Support band Kelora are creepily atmospheric, playing gothic lullabies at a somnambulant pace.
A repetitive drum machine ticks along like leaden footsteps up an old wooden staircase, their doomy songs wrapped in a thick fog of synthesizer and reverbed guitar.
The venue staff at the Glad appear to be under strict instruction to keep the trio bathed in blue light for the entire duration of their set.
But lest it all sound too dour, two of their members are dressed in shaggy onesies, making them look like pantomime extras having a cigarette break, while the third sports a jumpsuit and a sleepy expression – an air traffic controller on a particularly bad Monday morning.
The minimalism and ominous sense of space in Kelora’s music – somehow both agoraphobic and claustrophobic simultaneously – puts me in the mind of Young Marble Giants burning through the slower, organ-driven numbers on Colossal Youth.
There’s a wonderfully morbid theatricality to their performance, and the vocal hooks on tracks like ‘999’ and ‘BOY’ nestle deep in the eardrums for some time after Kelora depart the stage.

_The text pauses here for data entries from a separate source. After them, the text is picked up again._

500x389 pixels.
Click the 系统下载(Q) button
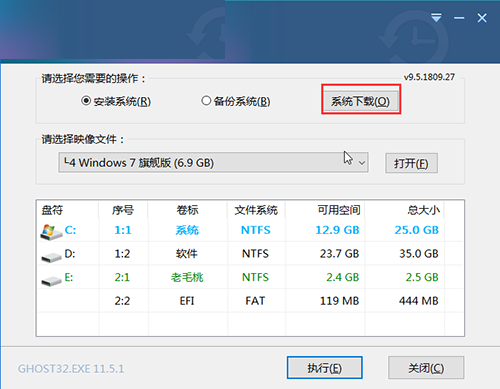click(x=361, y=101)
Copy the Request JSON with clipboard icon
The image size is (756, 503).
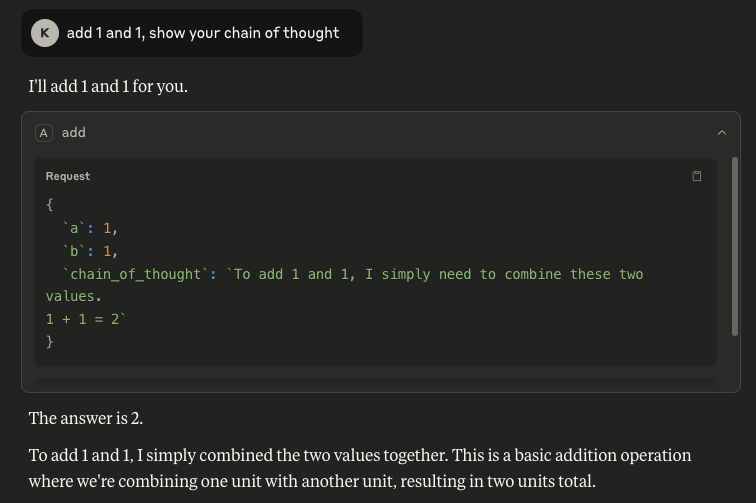point(697,176)

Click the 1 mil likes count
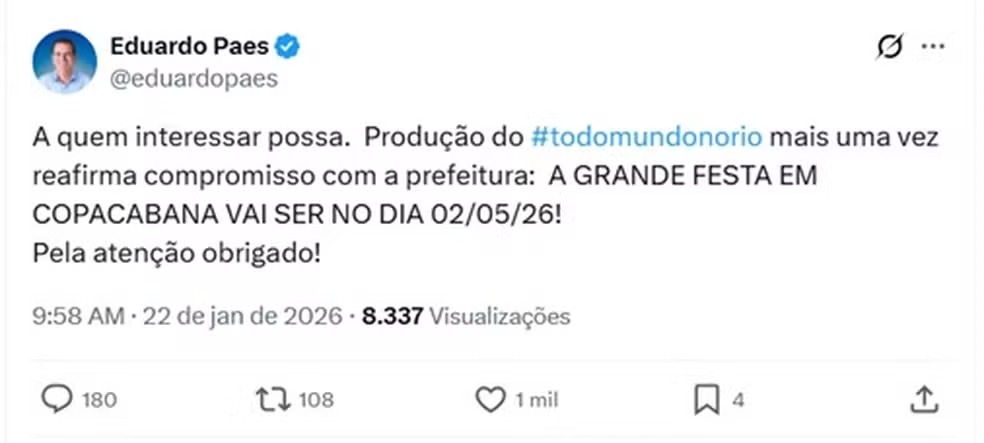536,401
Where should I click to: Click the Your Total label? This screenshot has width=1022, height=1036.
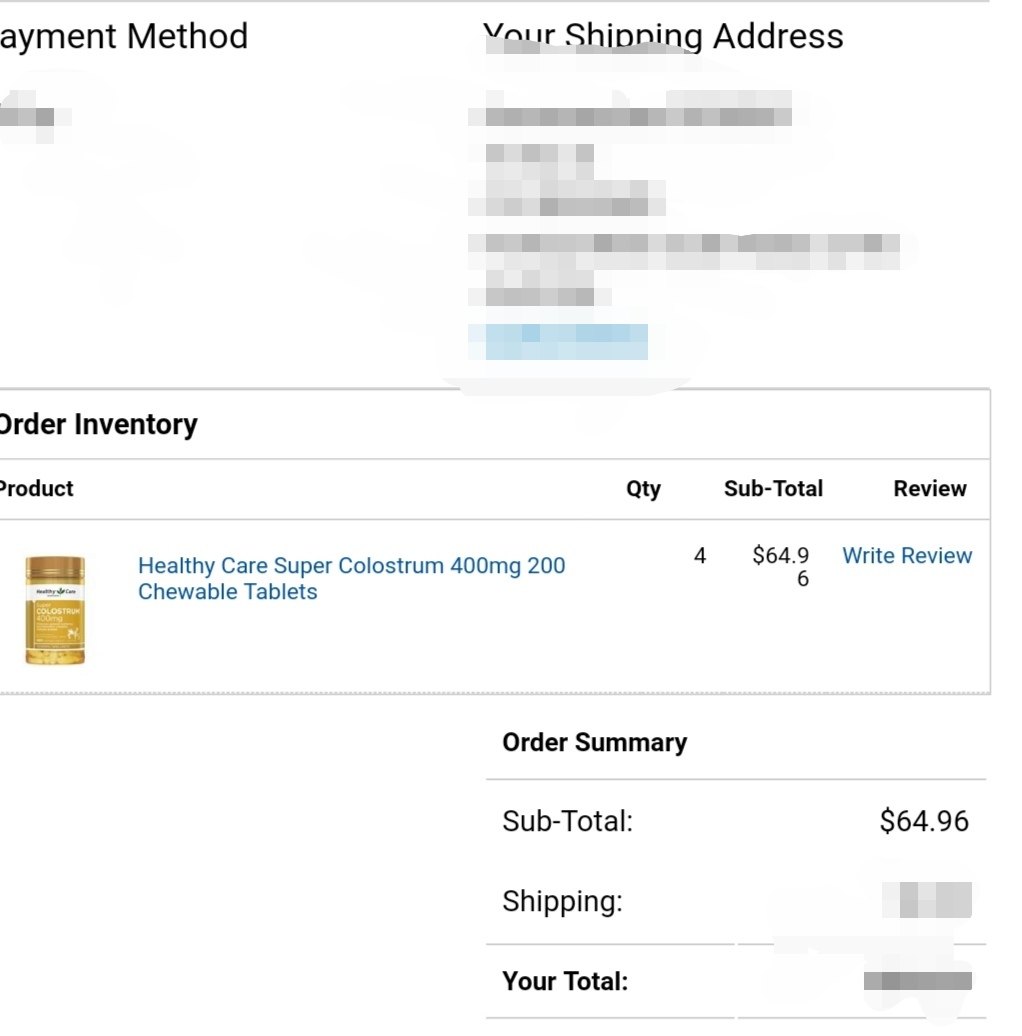click(565, 981)
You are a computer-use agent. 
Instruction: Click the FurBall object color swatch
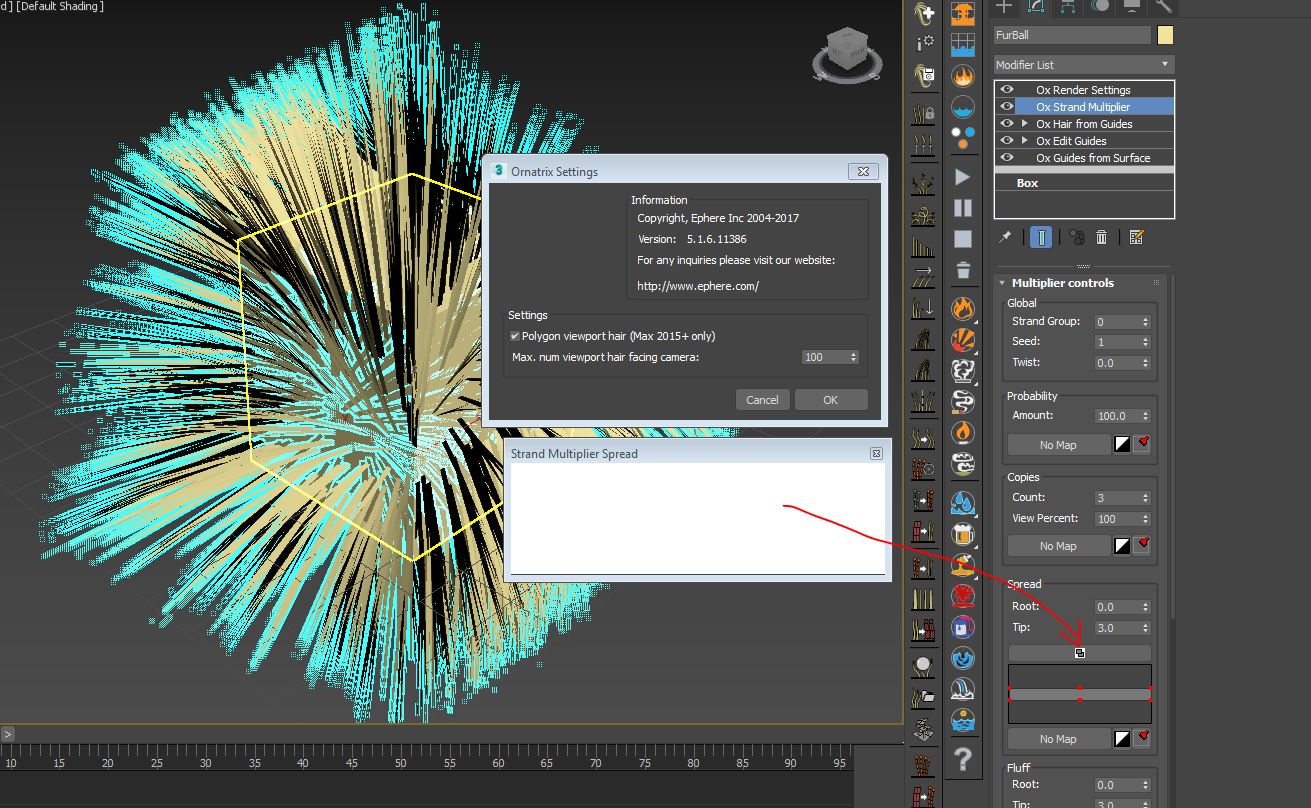pyautogui.click(x=1165, y=35)
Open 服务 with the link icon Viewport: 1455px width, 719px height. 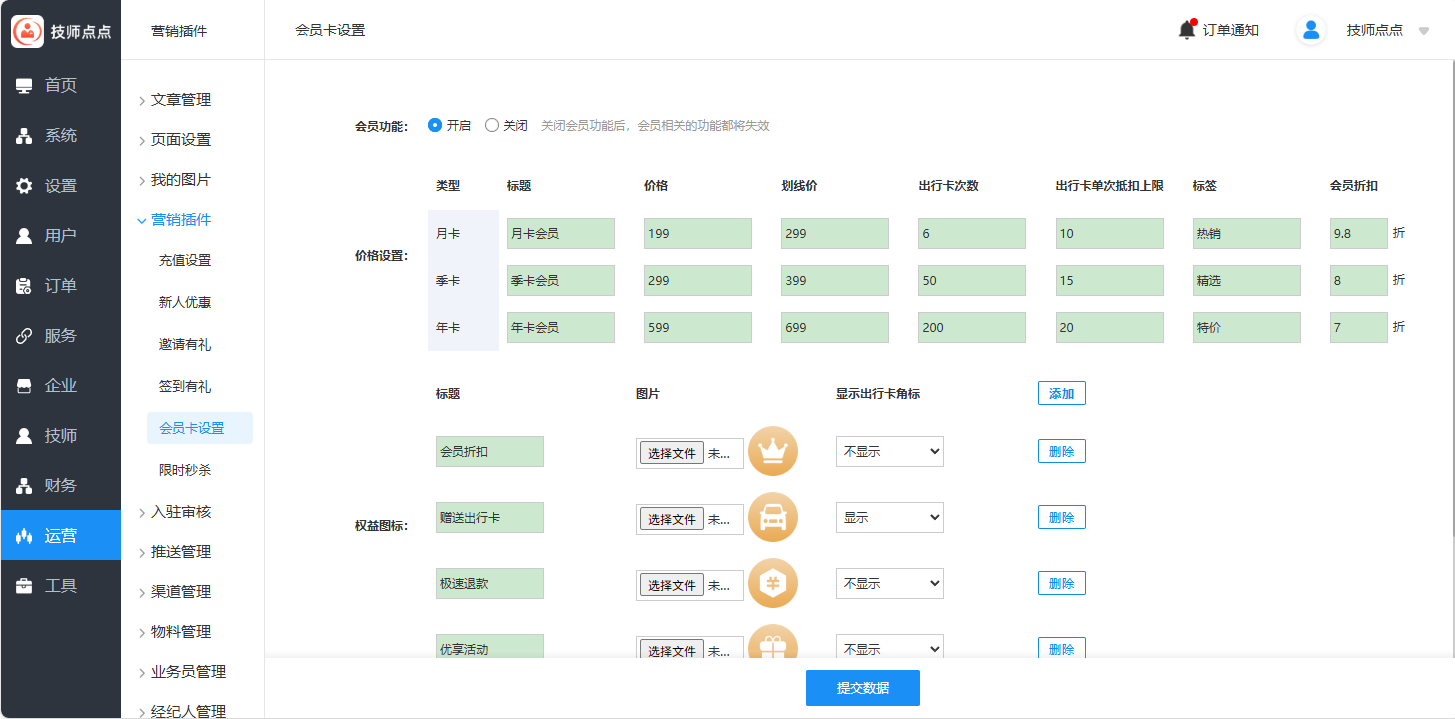(x=24, y=336)
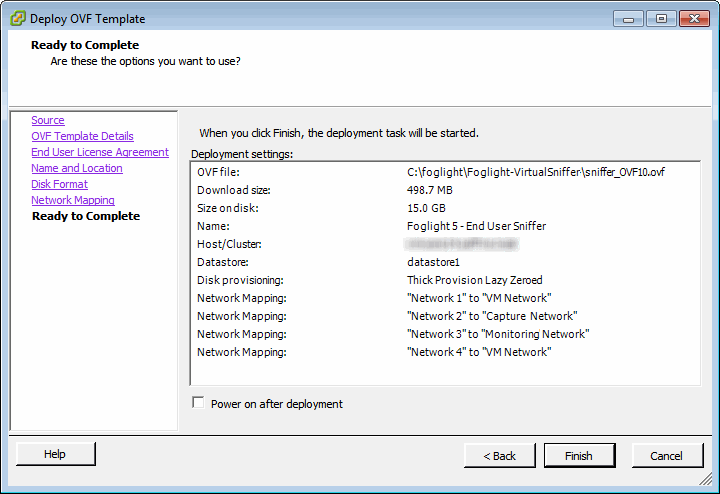Open Help for this wizard
The height and width of the screenshot is (494, 720).
(x=54, y=454)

I saw Sean Nicholas Savage a few years ago, when he toured with a backing band.
At that show, he delivered his hazy, retrofuturistic soul music a little stiltedly, chained to a keyboard, but at the Glad Café tonight, I quickly realise there are to be no such frills.
Savage plugs his phone into a jack at the corner of an otherwise empty stage, and as the first of his backing tracks begins to play, the long-legged, Hawaiian-shirted balladeer starts swaying like a drunken palm tree, crooning in a beautifully, ridiculously high falsetto.
The Glad becomes a karaoke booth in some weird border town; the audience witnesses to Savage, as if drunk on tequila and heartbreak, pining for a lost future.
It’s all very surreal, but importantly, he isn’t trying too hard to be ironic – for the duration of the set, he seems to completely immersed in his own weird world.
Like Lewis on the ‘lost eighties’ album L’amour, Savage has mastered the vocal inflections and sonic mannerisms of a particular era of production; that of shimmering, synthesiser-driven blue-eyed soul.
Once I realise that it’s like watching Steve Buscemi at Club Silencio, I can’t get rid of the image.
Penultimate track ‘Other Life’ gets a strong reception from a crowd who, having warmed up to Savage’s initially bewildering dance moves, are now in full groove.
After the show, he chats with enthusiastic fans as he mans the merch table, approachable and with a smile.
His clearly personable nature is the cherry on the top of a brilliantly strange evening.